As to where to donate it the first thing to do is to talk to the museum first to see if they want it.
The Smithsonian is offered countless truckloads of 'stuff' every year by well meaning people but the Smithsonian rarely accept anything anymore unless it is historically very important. The reason is they have no place to store it and little room to display things. Everytime they accept something it costs them money to build a place to keep it and to manage it into the future. If you offer them an original SPAD they will say yes, or
Eddie Rickenbacker's original uniform they will say yes, but once you get beyond things like that they get very picky about what they accept.
Smaller and less famous museums are a bit less picky but they are under the same constraints as the big museums in terms of having to pay for the annual upkeep of whatever they take in and have a building big enough to store it in. They find it very hard to raise money for such costs and so they are usually hesitant to accept contributions of anything but cash.

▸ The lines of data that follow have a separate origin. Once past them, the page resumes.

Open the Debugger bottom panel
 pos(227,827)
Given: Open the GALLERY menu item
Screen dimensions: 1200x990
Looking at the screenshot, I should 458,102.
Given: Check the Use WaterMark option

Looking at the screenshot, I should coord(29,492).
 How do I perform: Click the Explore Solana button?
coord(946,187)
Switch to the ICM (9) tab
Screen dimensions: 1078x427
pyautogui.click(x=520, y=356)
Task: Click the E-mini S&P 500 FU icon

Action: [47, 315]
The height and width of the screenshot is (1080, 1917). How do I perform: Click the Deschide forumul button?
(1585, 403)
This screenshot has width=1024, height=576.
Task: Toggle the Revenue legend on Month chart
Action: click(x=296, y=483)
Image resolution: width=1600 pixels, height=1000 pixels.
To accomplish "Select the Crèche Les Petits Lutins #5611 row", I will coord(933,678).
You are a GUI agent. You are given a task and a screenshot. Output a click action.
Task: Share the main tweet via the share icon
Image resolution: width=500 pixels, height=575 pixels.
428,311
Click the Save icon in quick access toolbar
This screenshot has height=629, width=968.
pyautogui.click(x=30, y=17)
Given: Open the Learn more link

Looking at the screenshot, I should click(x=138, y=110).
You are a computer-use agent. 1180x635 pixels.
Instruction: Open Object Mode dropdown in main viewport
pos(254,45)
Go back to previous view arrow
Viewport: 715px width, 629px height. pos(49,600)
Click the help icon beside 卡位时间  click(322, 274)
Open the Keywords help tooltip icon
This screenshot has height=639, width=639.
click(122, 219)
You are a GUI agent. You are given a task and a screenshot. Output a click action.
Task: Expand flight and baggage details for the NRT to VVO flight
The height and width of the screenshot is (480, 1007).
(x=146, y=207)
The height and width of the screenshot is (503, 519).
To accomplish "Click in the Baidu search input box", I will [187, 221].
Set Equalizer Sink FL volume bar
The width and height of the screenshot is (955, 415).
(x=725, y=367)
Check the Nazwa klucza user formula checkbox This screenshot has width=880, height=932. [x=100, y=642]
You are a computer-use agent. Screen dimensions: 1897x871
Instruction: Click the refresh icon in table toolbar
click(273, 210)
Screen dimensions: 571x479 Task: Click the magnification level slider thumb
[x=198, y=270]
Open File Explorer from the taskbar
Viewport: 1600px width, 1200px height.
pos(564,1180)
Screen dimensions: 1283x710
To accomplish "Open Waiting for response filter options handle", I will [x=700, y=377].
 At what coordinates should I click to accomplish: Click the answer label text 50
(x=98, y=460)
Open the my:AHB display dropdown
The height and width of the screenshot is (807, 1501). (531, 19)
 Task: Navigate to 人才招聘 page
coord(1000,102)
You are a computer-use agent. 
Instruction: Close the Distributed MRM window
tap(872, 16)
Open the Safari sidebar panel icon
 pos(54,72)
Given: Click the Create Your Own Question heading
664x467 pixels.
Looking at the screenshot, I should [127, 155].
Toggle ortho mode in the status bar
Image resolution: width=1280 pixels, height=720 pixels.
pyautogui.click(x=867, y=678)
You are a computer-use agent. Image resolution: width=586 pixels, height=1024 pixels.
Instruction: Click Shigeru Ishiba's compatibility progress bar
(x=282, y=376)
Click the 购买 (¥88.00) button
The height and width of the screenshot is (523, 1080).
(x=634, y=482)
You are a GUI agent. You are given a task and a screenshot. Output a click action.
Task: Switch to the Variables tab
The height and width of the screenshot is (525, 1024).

If you do find a museum that would like to have these, you will then need to be fully aware that once they are given there is no assurance they will ever be displayed. Also you need to know that they have the right to 'deaccession' anything that has been given to them. What that means is they can and do sell off or trade away things that they no longer feel are essential to their collections so they can get cash to pay for their daily operations or to get things for their collections that they really want.
I think giving the really historical things to a museum that will honestly treasure and display it is the way to go for that class of artifacts, but that finding a committed collector who will care for the more common things is the best way to go. These shell casings are nice, but I would not put them in the really historical category so you might be best talking to smaller museums that are not on the financial brink (some smaller museums are struggling and they can and do go out of business from time to time and their collections are auctioned off), or talking with committed collectors.